NSO, which said its technology is only intended for criminal or terrorist suspects, described the Pegasus Project’s claims as “false allegations” and “full of false assumptions and unconfirmed theories”.
Amnesty’s research revealed that multiple attempts to steal data and wiretap iPhones were made via Apple’s iMessage using so-called zero-click attacks that did not require the user to open a link.
Bill Marczak, a research fellow at Citizen Lab, a nonprofit group that has extensively documented NSO’s tactics, said Amnesty’s findings indicated that Apple had a “major red blink-five-alarm-fire problem with the iMessage -Security “had.
A similar type of zero-click Pegasus attack was identified in 2019 using Facebook’s own WhatsApp messenger.
Will Cathcart, head of WhatsApp, called the recent revelations a “wake up call for security on the Internet”. In a series of tweets, he pointed to moves by technology companies like Google, Microsoft and Cisco that have tried to roll back Pegasus and other commercial spyware tools.

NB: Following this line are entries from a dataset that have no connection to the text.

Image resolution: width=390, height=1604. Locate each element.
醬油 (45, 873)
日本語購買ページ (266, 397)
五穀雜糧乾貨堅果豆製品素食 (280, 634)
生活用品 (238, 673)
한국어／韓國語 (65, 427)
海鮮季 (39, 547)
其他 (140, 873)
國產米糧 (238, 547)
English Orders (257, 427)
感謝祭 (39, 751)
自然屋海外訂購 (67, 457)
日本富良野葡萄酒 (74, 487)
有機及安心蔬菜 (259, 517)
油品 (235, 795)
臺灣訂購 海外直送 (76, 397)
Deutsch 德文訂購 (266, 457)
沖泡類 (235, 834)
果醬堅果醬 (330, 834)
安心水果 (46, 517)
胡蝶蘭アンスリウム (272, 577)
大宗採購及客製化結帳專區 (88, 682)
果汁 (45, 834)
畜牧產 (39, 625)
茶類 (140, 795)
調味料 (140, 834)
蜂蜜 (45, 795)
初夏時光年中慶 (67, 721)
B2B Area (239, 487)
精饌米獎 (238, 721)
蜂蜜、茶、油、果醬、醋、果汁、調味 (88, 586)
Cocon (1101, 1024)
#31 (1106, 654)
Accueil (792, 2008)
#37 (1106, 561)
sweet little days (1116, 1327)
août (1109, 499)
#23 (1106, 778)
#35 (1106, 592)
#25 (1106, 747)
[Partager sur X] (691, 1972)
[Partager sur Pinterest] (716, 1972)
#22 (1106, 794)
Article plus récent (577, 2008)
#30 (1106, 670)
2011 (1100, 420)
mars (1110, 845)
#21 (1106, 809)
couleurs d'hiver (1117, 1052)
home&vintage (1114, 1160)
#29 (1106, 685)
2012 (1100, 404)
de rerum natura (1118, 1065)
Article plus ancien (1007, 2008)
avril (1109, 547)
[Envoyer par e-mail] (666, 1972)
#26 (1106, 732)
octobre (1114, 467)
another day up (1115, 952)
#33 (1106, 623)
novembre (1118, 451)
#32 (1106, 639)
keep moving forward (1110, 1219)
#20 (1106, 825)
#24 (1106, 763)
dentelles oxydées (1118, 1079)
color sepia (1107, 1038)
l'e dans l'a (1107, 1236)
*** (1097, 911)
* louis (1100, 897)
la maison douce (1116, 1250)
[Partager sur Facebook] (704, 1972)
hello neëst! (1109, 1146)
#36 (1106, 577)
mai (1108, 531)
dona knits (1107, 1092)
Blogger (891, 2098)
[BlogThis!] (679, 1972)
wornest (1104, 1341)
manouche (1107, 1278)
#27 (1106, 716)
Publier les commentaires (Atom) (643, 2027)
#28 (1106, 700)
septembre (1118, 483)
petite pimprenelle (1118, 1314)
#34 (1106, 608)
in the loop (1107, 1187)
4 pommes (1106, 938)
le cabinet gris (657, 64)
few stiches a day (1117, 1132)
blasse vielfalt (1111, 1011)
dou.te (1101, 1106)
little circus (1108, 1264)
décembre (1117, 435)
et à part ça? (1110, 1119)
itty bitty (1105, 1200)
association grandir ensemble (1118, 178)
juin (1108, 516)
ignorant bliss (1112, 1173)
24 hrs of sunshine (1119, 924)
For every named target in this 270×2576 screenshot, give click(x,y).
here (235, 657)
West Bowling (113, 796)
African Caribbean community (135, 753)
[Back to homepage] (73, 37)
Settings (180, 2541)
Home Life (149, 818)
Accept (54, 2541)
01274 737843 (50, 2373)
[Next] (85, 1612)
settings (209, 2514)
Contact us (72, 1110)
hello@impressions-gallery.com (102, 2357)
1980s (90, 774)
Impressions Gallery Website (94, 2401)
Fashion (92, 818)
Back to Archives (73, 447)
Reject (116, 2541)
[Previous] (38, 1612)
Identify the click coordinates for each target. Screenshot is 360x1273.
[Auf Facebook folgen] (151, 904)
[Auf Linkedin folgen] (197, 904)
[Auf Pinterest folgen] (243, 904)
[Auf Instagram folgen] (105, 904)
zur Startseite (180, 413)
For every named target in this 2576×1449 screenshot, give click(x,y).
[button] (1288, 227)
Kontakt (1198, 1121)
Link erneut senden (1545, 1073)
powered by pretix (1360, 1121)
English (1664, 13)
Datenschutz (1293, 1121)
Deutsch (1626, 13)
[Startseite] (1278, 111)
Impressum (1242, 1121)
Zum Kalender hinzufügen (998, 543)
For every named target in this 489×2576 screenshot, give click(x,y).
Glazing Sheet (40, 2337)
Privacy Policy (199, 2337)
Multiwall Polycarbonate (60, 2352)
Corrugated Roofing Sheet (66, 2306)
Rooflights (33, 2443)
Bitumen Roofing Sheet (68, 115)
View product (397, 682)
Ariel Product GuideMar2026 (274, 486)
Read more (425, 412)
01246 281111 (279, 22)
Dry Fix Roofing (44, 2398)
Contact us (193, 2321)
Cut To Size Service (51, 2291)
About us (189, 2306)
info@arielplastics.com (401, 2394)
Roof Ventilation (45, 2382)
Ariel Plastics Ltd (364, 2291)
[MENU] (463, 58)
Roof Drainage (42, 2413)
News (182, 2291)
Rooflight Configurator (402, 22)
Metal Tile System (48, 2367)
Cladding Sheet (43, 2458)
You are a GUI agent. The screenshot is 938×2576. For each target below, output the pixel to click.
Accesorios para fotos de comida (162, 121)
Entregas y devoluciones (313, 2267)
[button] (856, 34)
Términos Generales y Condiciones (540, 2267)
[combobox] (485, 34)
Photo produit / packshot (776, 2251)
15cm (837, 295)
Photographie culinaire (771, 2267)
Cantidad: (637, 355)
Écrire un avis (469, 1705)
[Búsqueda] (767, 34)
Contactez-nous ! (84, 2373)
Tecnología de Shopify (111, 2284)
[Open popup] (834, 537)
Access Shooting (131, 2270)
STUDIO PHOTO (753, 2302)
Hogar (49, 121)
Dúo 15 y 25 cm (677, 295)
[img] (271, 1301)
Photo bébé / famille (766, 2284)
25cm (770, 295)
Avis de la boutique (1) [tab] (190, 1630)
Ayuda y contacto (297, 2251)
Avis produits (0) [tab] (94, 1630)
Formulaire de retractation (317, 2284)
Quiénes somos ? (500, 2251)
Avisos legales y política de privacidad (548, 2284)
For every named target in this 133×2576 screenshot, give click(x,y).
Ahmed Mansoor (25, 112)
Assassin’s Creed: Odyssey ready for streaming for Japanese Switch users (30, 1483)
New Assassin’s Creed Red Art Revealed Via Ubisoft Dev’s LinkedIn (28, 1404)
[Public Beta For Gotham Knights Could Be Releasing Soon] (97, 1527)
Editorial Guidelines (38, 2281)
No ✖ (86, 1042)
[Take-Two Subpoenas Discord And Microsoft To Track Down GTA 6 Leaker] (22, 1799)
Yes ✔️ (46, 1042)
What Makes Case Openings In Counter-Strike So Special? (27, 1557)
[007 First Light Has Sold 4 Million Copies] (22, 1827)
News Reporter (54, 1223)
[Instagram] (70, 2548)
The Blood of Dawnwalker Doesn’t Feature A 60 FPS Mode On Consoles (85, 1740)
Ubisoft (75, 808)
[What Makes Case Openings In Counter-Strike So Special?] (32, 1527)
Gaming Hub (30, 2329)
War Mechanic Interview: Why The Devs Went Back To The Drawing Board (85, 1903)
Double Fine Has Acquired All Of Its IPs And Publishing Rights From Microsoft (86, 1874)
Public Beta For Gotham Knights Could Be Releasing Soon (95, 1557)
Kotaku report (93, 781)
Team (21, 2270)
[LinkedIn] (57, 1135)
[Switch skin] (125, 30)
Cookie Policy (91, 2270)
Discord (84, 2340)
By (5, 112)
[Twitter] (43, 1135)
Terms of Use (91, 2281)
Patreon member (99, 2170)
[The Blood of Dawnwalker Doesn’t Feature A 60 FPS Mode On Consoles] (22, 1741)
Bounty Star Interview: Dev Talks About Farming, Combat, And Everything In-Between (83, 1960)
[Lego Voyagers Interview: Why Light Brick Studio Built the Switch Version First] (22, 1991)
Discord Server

But Apple, with whom Facebook has a long-standing feud over the privacy controls of the iPhone, was missing from its list of collaborators.
“We need more companies, and especially governments, to take steps to hold the NSO Group accountable,” said Cathcart.
While Apple is “doing a great job protecting consumers,” said Lookout’s Cockerill, “it should work more closely with companies like mine” to protect itself from attacks like Pegasus.
“The big difference between Apple and Google is transparency,” said Cockerill.
Apple insisted on working with outside security researchers, but chose not to publicize the activities, including paying out millions of dollars a year in “security rewards” for finding security holes and making its hardware available to researchers.
“Apple has been a leader in security innovation for over a decade, and security researchers agree that the iPhone is the safest and most secure mobile device on the market,” Apple said in a statement.
“Attacks like the one described are sophisticated, cost millions of dollars to develop, often have a short shelf life, and are used to target specific individuals,” continued Apple. “While they pose no threat to the overwhelming majority of our users, we continue to work tirelessly to keep all of our customers safe and we are constantly adding new safeguards to their devices and data.”